Although tampering with motorcycle exhaust systems has been illegal since the 1970s, the federal mandate has been mostly ignored by law enforcement until recent years. The reason for the renewed interest in the law stems from a dramatic increase in the number of citizen complaints about loud bikes.
While the non-riding public thinks most motorcycles are too loud, a majority of riders who purchase new bikes exchange the stock exhaust systems for after market products that increase performance as well as the decibel level. This is true for not only Harley riders but many of the sport bike riding crowd as well.

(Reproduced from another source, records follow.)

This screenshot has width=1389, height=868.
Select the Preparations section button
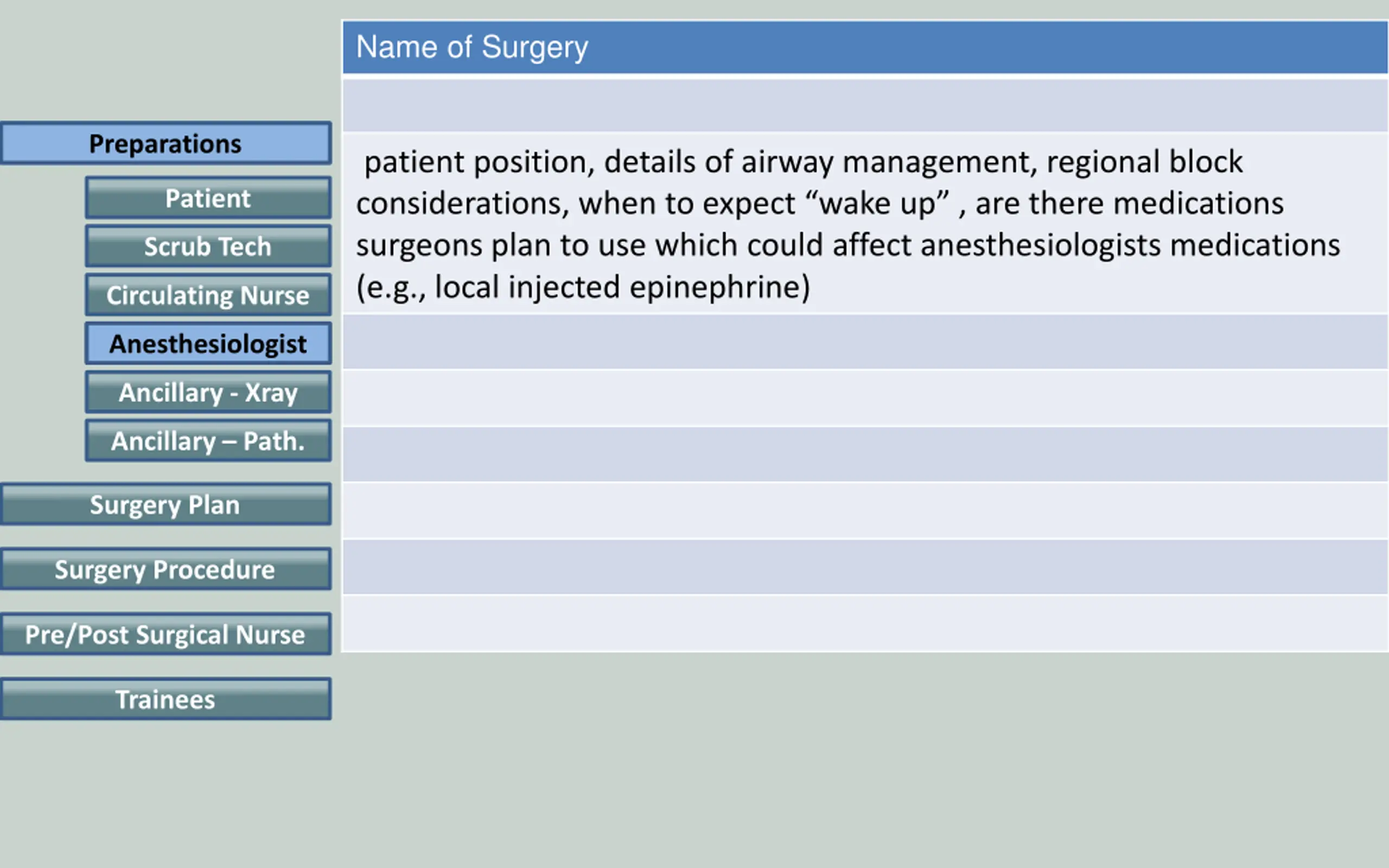pos(166,144)
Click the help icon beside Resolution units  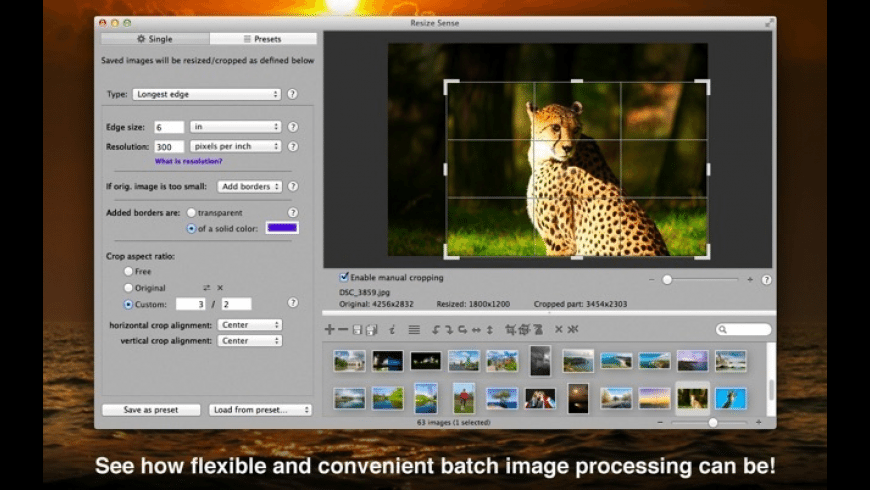click(293, 146)
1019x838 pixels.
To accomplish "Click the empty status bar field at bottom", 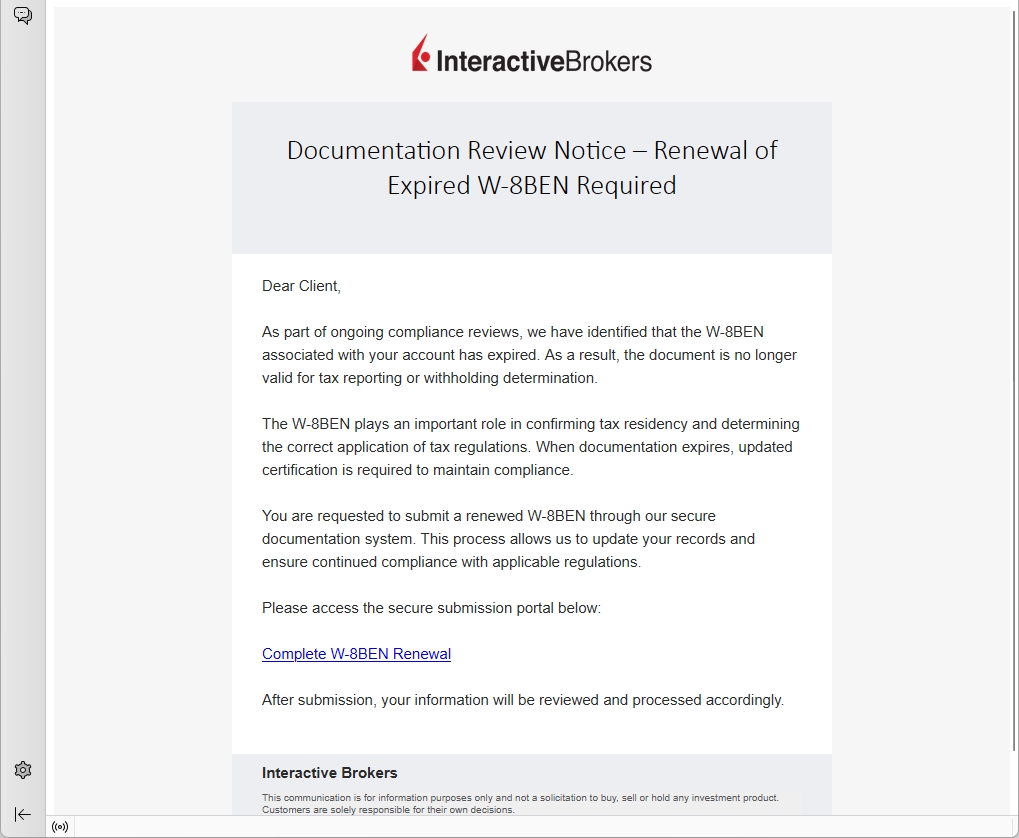I will point(540,827).
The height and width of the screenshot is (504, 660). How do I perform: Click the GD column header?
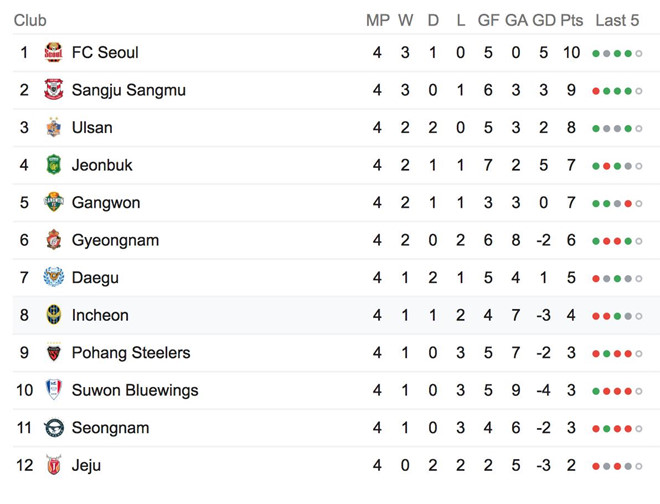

Some of these same riders, including me, believe that a louder than stock motorcycle helps us become more conspicuous on the roadways, not in an offensive way but in a self-preservation way. Stock motorcycles are hard to hear by car drivers who have their windows up and radio blasting. A simple blip of the throttle can alert a driver that we are coming alongside the vehicle.
The increase in complaints from the public stems from some riders who think obnoxiously loud bikes are better. Practicing throttle control can dramatically decrease the sound level of a bike while cruising through urban neighborhoods. The problem is a number of riders are so in love with the sound of their exhaust that they don't consider the irritation it causes to non-riders trying to relax in the quiet of their home.
Check out the link to read more about this issue and view a video interview I did with a columnist for the Milwaukee Journal Sentinel who focuses on motorcycle issues. Meanwhile, the motorcycle rights community urges riders to control the sound of their motorcycles to avoid being cited individually and to also avoid the bigger problem of increased noise level restrictions and regulations.